INSTALL SINGLE NODE HADOOP CENTOS IN 10 STEPS

1- Downlaod Latest version of VMWare Player

https://my.vmware.com/web/vmware/free#desktop_end_user_computing/vmware_player/7_0

2- Download Latest version of CentOS

http://www.centos.org/download/

3- Install CentOS on VMWare

 Fullname: Mehmet Sen username: hduser password: hduser
 Virtual Machine Name: CentOS 64-bit
 Location: C:\Users\senmehmet\Documents\Virtual Machines\CentOS 64-bit
 Maximum disk size(GB): 20.0
 Split virtual disk into multiple files
 2 GB Ram

4- Open a new Terminal

5- In case you are root user in Terminal, then add a user (we already have hduser, so we don’t need this step at all)

# adduser huser
# groupadd hgroup
# usermod -g hgroup huser
#id huser
uid=1001(huser) gid=1002(hgroup) groups=1002(hgroup)
#su – huser
#su – root (to go back to the root)
Password: hduser

6-  Change to user hduser

#su – hduser (now let’s go to our real user)

7- Let’s generate ssh

[hduser@localhost ~]# ssh-keygen -t rsa
Created directory ‘/home/hduser/.ssh’
Press enter key to pass all passphrase
Your identification has been saved in /home/hduser/.ssh/id_rsa
Your public key has been saved in /home/hduser/.ssh/id_rsa.pub
[hduser@localhost ~]# cd .ssh/
[hduser@localhost .ssh]# cp id_rsa.pub authorized_keys
[hduser@localhost .ssh]# ls -l

you will see authorized_keys

 id_rsa
 id_rsa.pub

[hduser@localhost .ssh]# chmod 600 authorized_keys
[hduser@localhost .ssh]# ssh localhost
ssh is strict, make sure it works.
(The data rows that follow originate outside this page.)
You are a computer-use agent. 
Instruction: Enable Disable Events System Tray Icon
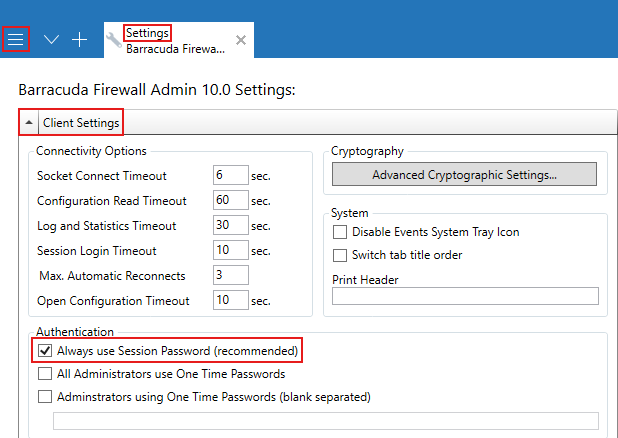coord(340,232)
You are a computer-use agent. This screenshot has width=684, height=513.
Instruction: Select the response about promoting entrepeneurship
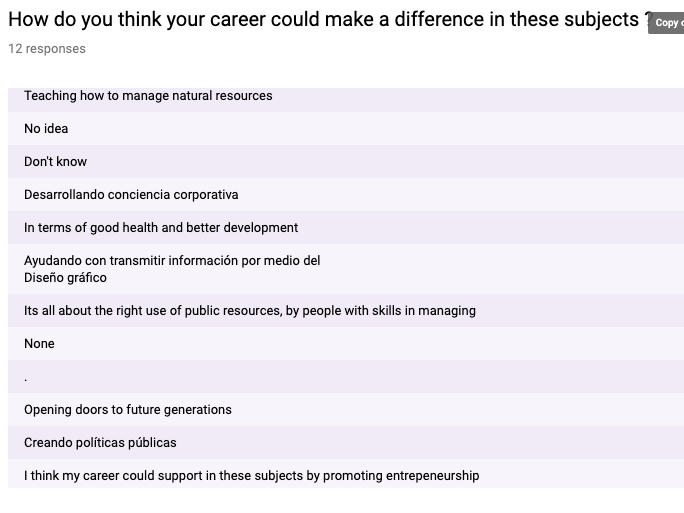tap(251, 476)
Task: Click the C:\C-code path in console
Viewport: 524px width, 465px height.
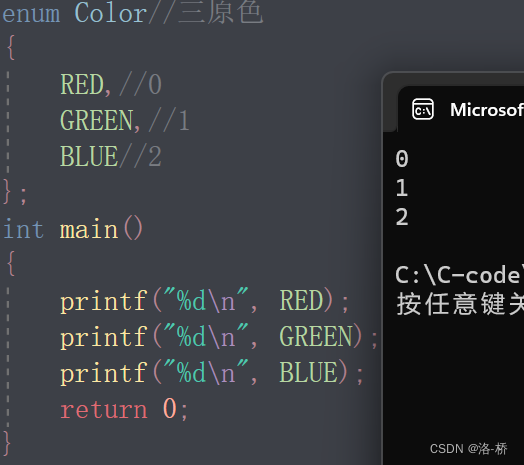Action: pos(459,275)
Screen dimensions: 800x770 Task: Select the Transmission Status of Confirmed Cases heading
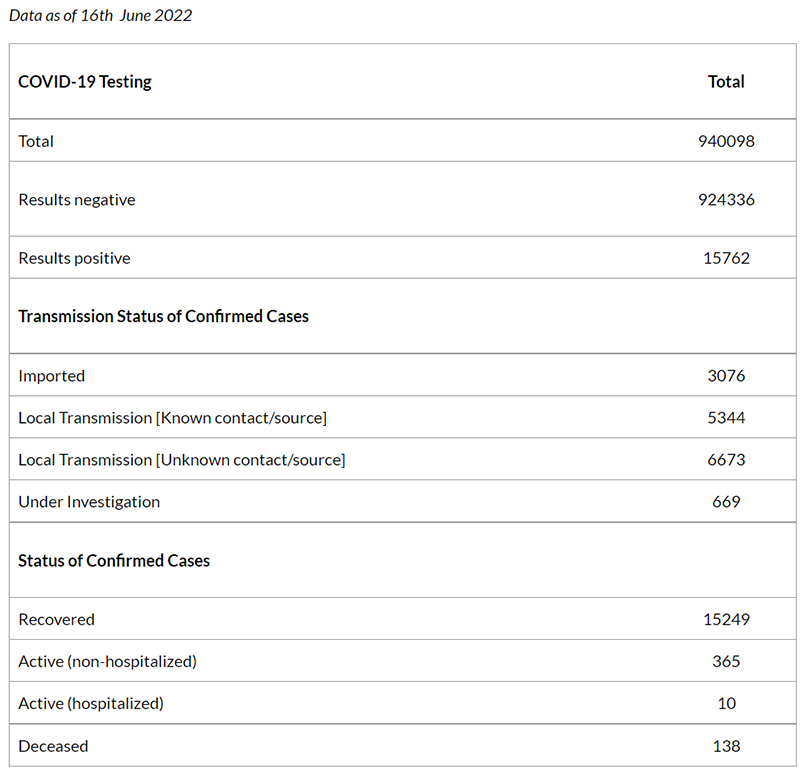tap(163, 316)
If you see the
The authenticity of host ‘localhost (::1)’ can’t be established
Type ‘yes’ to continue
It will add localhost anyway by logging in without passwords:
Warning: Permanently added ‘localhost’ (ECDSA)

8- Let’s install java, open another new terminal and go to root

[hduser@localhost ~]# su – root
Password hduser
[root@localhost ~]# cd /opt/

Download jdk-8u31-linux-x64.tar.gz’

[root@localhost ~]# wget –no-cookies –no-check-certificate –header “Cookie: gpw_e24=http%3A%2F%2Fwww.oracle.com%2F; oraclelicense=accept-securebackup-cookie” “http://download.oracle.com/otn-pub/java/jdk/8u31-b13/jdk-8u31-linux-x64.tar.gz”

Now extract it

[root@localhost ~]# tar xzf jdk-8u31-linux-x64.tar.gz

It will create the directory jdk1.8.0_31
However, if it stills points to the old one, try this and see

[root@localhost ~]# cd /etc/alternatives/
[root@localhost alternatives]# ls -l java
java -> /usr/lib/jvm/java-1.7.0-openjdk-1.7.0.51-2.4.5.5.el7.x86_64/jre/bin/java

Now let’s point the new java jdk 1.8 to the default

[root@localhost alternatives]# alternatives –install /usr/bin/java java /opt/jdk1.8.0_31/bin/java 2
[root@localhost alternatives]# alternatives –config java

You will see a list of jdks, select the latest java number (I selected number 2 which is the /opt/jdk1.8.0_31/bin/java)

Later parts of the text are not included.